### Task directions
In the Everest survival story, answer these:
1. How old is Hillary Dawa Sherpa?
2. What budget outfitter was he working for?
3. At what altitude was he last seen?

### Excerpt to read
^^^^

A man has survived six days high on Mount Everest after going missing and being thought dead in what climbers have described as a “Himalayan miracle”. Hillary Dawa Sherpa, also referred to as Hillart or Hillary Darwa, a 52-year-old guide, was found alive on Thursday morning (June 4).

Dawa, an experienced Sherpa from Okhaldhunga, Nepal, had been working for a budget outfitter called Himalayan Traverse Adventure. He was guiding a Polish client and a British climber on a last-minute summit attempt at the end of May.

The group reportedly got into trouble during a punishing, late-day push towards the summit and began descending on May 29 in extreme conditions.

During the descent, the Polish climber suffered severe frostbite and ran out of oxygen. Dawa was consequently last seen at the Yellow Band, around 7,600 metres, just above Camp 3, where he sat down on a rock, exhausted and depleted of oxygen.

He told fellow climber Chris Thrall that he was fine and urged him to push on with the frostbitten client. Dawa was left behind as the rest of the team struggled down to Camp 2, Explorersweb reported.

Controversy quickly followed, with no immediate rescue launched. May 29 marked the official closure of the Everest spring season and the ladder-and-rope route through the Khumbu Icefall was dismantled almost straight away, hampering any rapid attempt to go back up.

Dawa’s agency reportedly faced intense public scrutiny for failing to mount an urgent rescue operation, reigniting debate over whether the lives of local Sherpas are valued less than those of Western climbers. Many experts publicly said his chances of survival at that altitude for so long were effectively zero.

^^^^

Stored records

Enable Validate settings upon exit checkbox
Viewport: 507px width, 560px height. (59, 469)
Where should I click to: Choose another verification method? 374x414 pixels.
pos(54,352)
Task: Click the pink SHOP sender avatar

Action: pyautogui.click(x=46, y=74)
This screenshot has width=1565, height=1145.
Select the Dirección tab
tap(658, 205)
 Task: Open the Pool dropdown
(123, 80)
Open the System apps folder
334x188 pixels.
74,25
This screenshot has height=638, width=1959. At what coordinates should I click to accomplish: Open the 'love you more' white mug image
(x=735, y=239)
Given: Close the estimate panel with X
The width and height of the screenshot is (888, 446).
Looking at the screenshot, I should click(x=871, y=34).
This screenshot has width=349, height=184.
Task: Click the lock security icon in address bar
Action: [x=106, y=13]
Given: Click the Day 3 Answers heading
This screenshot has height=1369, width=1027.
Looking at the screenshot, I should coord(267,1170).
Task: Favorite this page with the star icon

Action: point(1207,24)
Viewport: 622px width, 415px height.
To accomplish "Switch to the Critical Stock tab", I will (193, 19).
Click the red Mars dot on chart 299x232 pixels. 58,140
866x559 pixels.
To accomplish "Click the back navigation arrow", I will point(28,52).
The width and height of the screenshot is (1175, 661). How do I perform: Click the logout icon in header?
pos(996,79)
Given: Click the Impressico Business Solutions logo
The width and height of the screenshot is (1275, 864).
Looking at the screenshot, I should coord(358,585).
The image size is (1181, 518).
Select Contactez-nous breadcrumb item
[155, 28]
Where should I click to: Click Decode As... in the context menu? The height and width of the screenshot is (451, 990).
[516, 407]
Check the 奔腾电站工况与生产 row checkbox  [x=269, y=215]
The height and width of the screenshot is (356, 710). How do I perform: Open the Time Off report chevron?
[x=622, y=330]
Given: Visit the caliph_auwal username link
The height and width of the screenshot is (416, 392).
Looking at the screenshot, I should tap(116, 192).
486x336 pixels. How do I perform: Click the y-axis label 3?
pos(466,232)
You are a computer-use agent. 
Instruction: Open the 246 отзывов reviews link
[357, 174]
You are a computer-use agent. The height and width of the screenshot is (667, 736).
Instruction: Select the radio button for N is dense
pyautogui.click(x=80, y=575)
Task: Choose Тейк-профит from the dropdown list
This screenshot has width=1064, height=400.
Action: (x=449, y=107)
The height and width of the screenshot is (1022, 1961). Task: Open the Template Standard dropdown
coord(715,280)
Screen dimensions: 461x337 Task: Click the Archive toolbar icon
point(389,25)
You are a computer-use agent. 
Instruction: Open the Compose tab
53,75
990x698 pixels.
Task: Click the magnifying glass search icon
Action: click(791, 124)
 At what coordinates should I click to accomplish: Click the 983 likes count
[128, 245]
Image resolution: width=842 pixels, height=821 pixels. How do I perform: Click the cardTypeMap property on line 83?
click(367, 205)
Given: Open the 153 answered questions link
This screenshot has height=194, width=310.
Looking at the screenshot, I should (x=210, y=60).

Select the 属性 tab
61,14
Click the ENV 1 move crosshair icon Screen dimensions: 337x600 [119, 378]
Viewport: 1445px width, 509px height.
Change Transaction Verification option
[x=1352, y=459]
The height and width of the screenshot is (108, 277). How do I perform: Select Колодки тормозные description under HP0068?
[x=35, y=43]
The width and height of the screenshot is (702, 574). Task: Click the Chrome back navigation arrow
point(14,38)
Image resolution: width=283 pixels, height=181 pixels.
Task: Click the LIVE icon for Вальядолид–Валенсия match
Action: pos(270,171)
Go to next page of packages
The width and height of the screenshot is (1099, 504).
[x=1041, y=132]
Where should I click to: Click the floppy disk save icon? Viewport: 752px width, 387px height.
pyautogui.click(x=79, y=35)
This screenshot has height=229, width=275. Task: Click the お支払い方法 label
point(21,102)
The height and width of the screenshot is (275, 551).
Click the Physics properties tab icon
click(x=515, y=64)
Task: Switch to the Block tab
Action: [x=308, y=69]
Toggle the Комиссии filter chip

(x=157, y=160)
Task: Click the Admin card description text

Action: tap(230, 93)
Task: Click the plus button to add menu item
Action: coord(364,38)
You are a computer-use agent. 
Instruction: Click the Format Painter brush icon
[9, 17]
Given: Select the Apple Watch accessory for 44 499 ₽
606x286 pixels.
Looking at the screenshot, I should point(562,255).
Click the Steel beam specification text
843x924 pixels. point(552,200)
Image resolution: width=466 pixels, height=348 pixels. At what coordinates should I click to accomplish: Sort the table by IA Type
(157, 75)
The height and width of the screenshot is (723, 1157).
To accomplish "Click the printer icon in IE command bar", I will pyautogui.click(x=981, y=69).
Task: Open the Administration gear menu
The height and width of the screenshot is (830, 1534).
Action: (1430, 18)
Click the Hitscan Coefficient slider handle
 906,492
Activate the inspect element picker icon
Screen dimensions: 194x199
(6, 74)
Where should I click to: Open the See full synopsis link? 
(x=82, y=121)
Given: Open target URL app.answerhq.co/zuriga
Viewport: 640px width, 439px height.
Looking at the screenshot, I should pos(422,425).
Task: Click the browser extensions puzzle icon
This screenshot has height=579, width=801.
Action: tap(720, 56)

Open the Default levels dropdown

^^^^

### Task answer
1. 52
2. Himalayan Traverse Adventure
3. Around 7,600 metres, at the Yellow Band